No, I disagree with every statement.

First, legalities do not apply here nor in regular unions (unless you're referring to
unionbusters being prevented from physically harming union members).

Second, if you threaten the old buyers then the new buyers never manifest.
That is like saying people who went to a movie and left and told others it was crap
has no bearing on anything, and new people (their friends and family) will go it
anyway to watch the crap. The reality is that the new users only exists because
the old users are currently still satisfied and providing "outside support". If you
disregard old users, then you disregard your future (simple ex. recent Ghostbuster
movie bombed because they purposefully disregarded the old audience/"users",
plus those who actually did see it told others it was crap and not bother.).
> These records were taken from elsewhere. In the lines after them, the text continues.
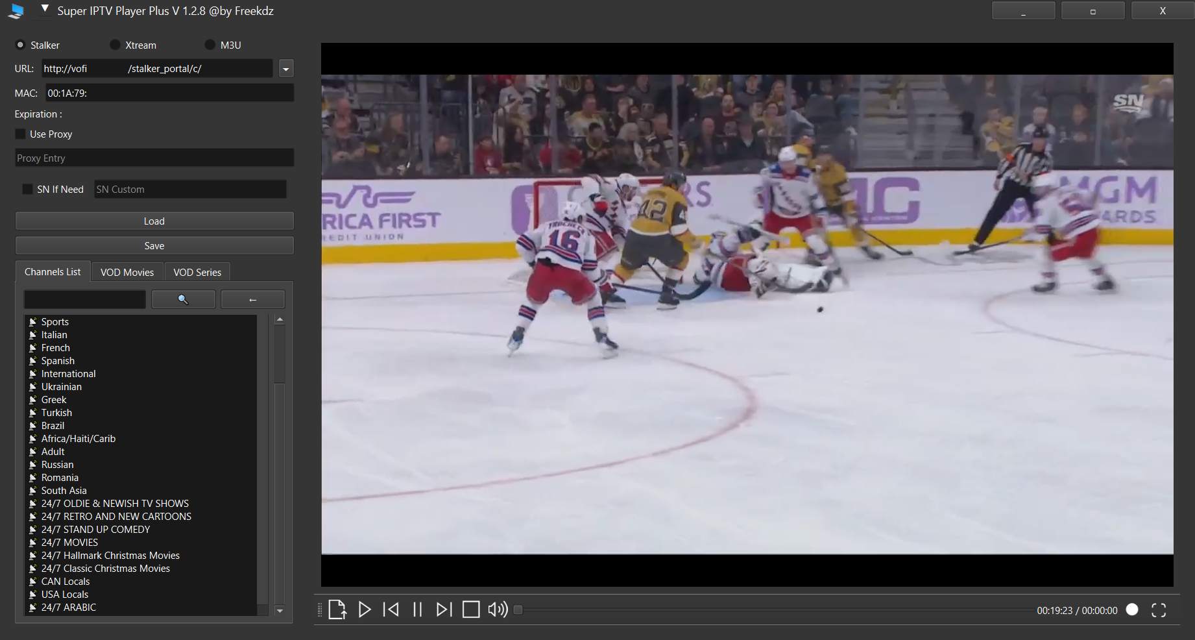
Task: Skip to the next channel
Action: (x=444, y=609)
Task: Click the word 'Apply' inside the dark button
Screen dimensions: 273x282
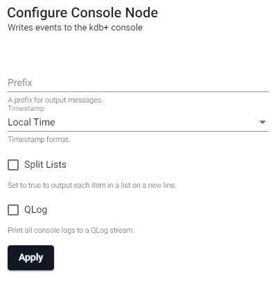Action: coord(30,258)
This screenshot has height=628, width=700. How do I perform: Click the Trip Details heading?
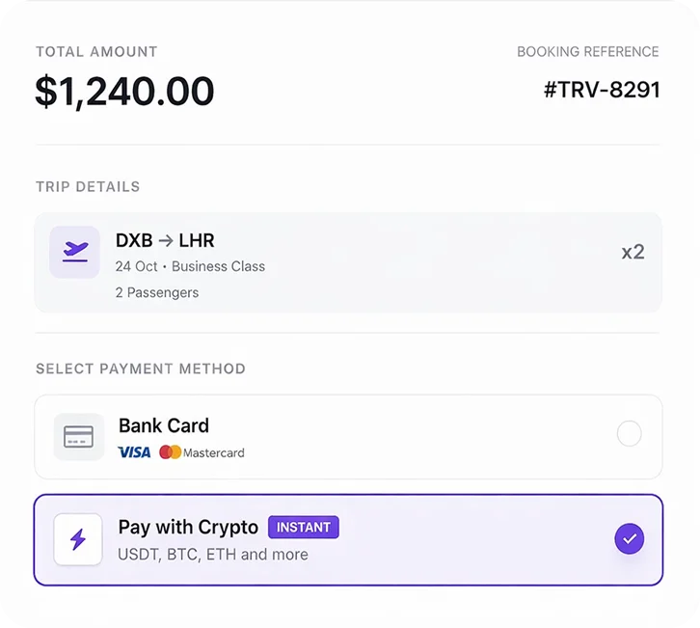pos(88,186)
A miner cartel, to be made of, say, 20 entities, is way, way, way easier to form than a user cartel, made of millions of new users/buyers.  In any  case, if such a cartel is working, the system has lost its decentralized aspect.  

Only time will tell. A "user cartel" may be easier to form since the exchanges and
services are the proxies to the users, in this particular case of USAF. The exchanges
and services are incentivized to follow their users, not the "miner cartel". But, it is
true that the "Miner cartel" could organize faster and take action before a "User cartel"
could ever do.



The only thing that is still holding back the power of miners, is the visible incapacity of them finding a decent group of developers.  That's scary because a crypto is not really a big or difficult software project once you lay out the protocol to implement.

I disagree.
Even if the miners got the world's best developers on their payroll or "took over
the reference client" and implemented rules without the non-mining consensus
(violation and thus an attack by default), then all the non-mining subsystems will
just stop participating in that version of Bitcoin. Some exchanges (some controlled
by the miners themselves) will still sell that token as they come in from "leaving
users" and new ignorant ones, but the community overall will leave and its users
and token value will be near worthless. Majority of the crypto-community will at
that point move to another Bitcoin implementation or an altcoin that is ASIC resistant.

---

The major disagreement I have with your overall argument is that you wish to change
Bitcoin back into the Whitepaper version that Satoshi understood had a fatal flaw.
He implemented the 1MB Cap to balance the problems his lack of foresight anticipated
and then "placated" the dissenters who understood what the far reaching consequences
of this patch would be. They made appropriate arguments to him and tried to
convince him that over time it would be almost impossible to remove. Satoshi
understood that since he intended a future freeze, but listened and decided that
the patch was more important. The consequences was that the original experiment
from the whitepaper was restricted (or died) when the 1MB Cap became the main
chain. Then the new experiment began using independently decentralized non-mining
verifying Nodes to share the "Consensus" for serious rule set changes. It has been
that way since. It is that simple. Majority of your arguments about game theory,
decentralization, anarchism, markets determine protocol, and emergence has not
applied to Bitcoin, if it ever did, since 2010. The truth is Satoshi changed his mind
& version of the Whitepaper within 1 year of testing and never made it plainly
obvious through written gospel for certain ideological participants to digest.
Majority of those people only started understanding this around late 2015.